Because rreveenge. WD1 is a straightforward "Death Wish" vigilante story. Baddie stepped on your toe, you're entitled to slaughter the city for great justice. It has that fun b-movie flavor. With some sort of brooding antihero you indeed can or cannot root for, and aren't entirely asked to.

It's WD2 that goes with the hackers-against-the-system angle, with a gang of young cool super preachy activists hacking into everyone's mailboxes and back accounts while protesting that, if unckecked, big corps will end up hacking into everyone's mailboxes and bank accounts. The plot and gameplay seriously revolves around gaining followers for that crusade by publicizing how cool your actions are and denouncing how big tech threatens to, basically, treat people the same way you do. It's... not immensely well thought out. At least WD3 pits you against an authoritarian, xenophobic and racist (but also, because randomizer, racially super diverse) londonian dictatorship. It makes... marginally more sense ?

Still, narrative quirks aside, these games are all absolutely awesome.

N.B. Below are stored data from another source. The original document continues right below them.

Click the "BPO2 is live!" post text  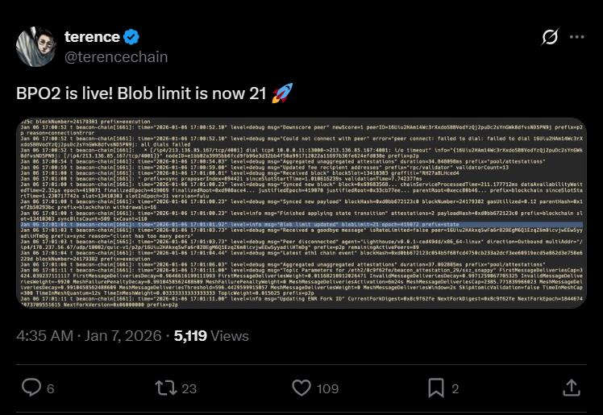pos(141,93)
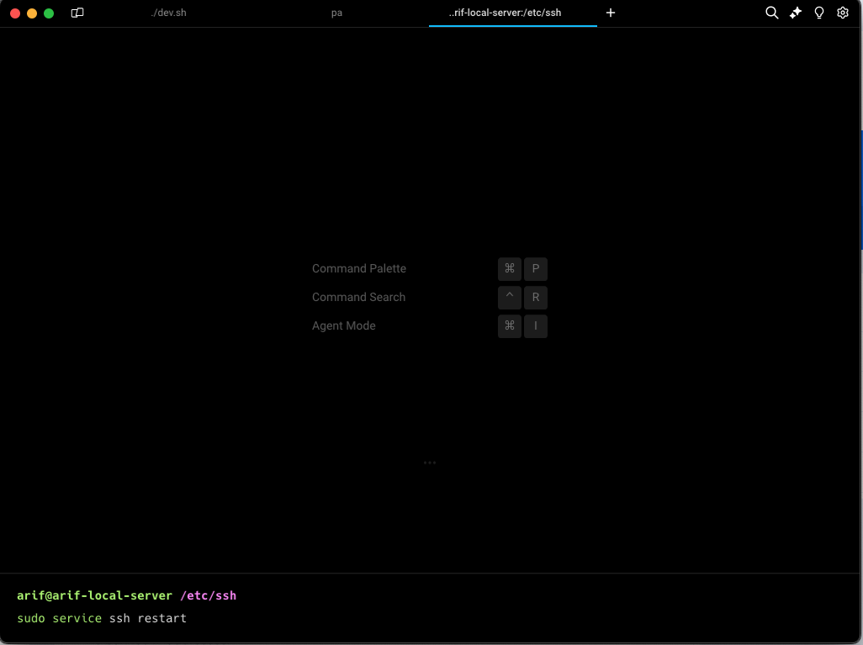
Task: Expand the ellipsis for more shortcuts
Action: [x=430, y=462]
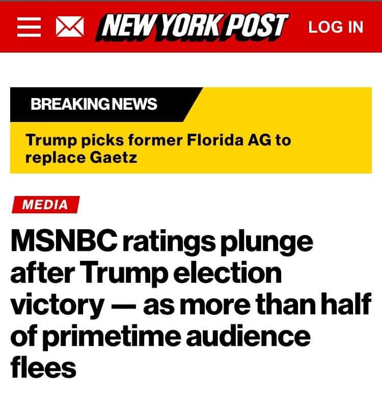Click the "BREAKING NEWS" banner heading
This screenshot has height=394, width=382.
pyautogui.click(x=94, y=105)
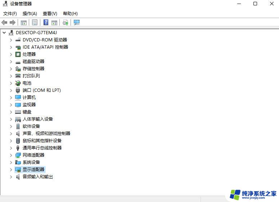Click the forward arrow toolbar icon
279x202 pixels.
coord(12,22)

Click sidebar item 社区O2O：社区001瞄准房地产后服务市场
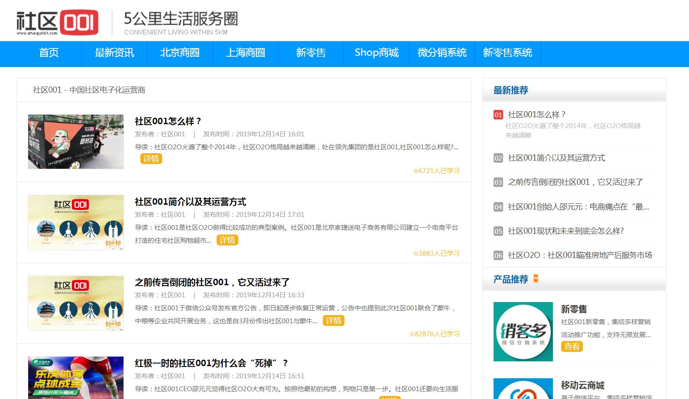pyautogui.click(x=579, y=255)
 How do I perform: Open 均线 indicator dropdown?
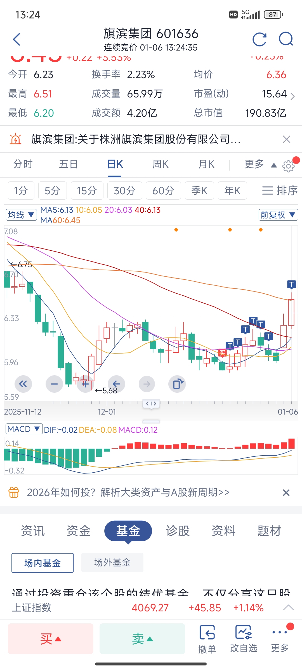click(x=21, y=215)
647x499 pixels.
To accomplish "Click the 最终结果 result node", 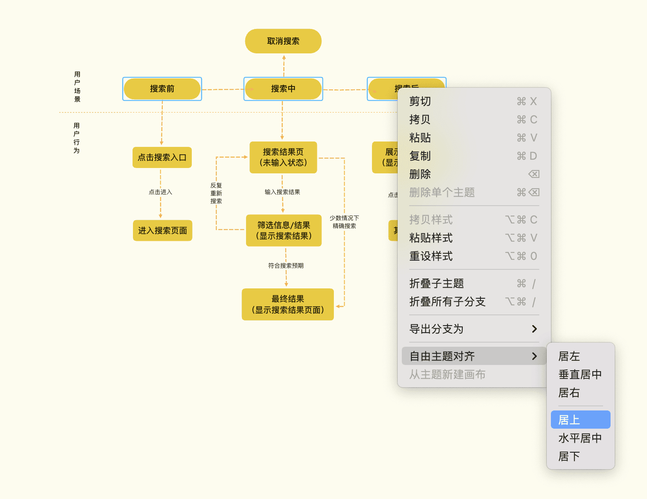I will tap(287, 304).
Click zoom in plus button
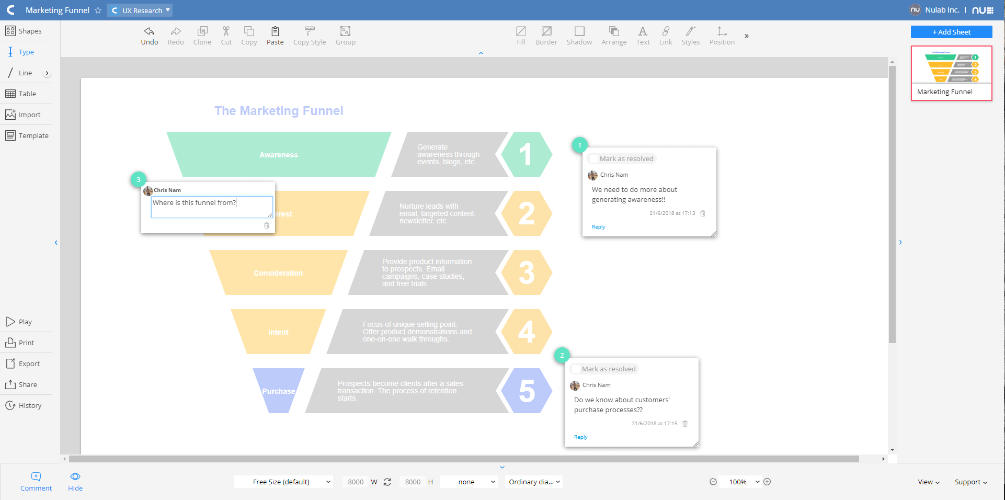The height and width of the screenshot is (500, 1005). (x=767, y=482)
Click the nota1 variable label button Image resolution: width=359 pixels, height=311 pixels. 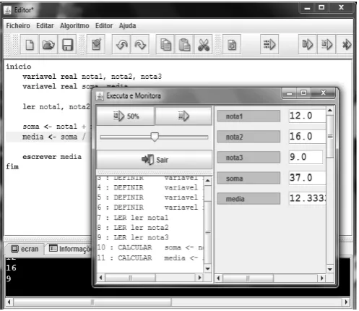248,116
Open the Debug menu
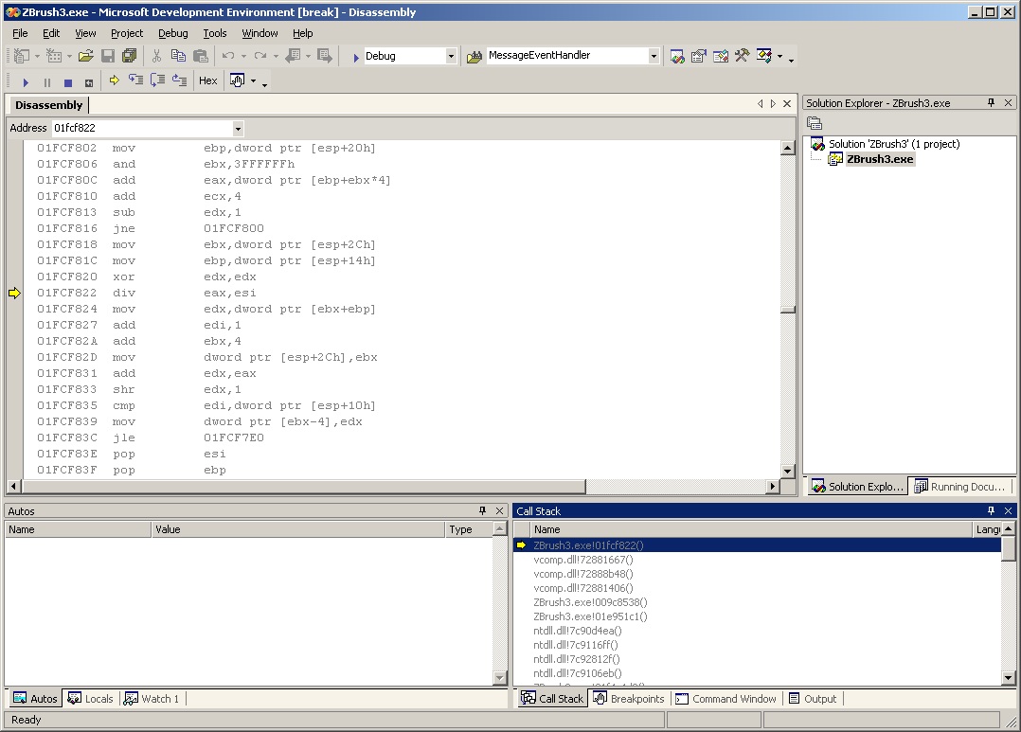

Also GOG sells a game, which name I don't remember, and which I haven't played, where, according to the description, you're supposed to play as a gang of modern day robin hoods, robbing museums for profit and giving that profit to the poor. Except that, duh, museums are precisely public, democratic institutions bringing art contemplation within reach of everyone, as opposed to private owners and art traffickers who just keep it in their own living rooms. Great job, justice warriors.

All in all, pure baddies who know what they are doing and understand the stakes are less irritating to play.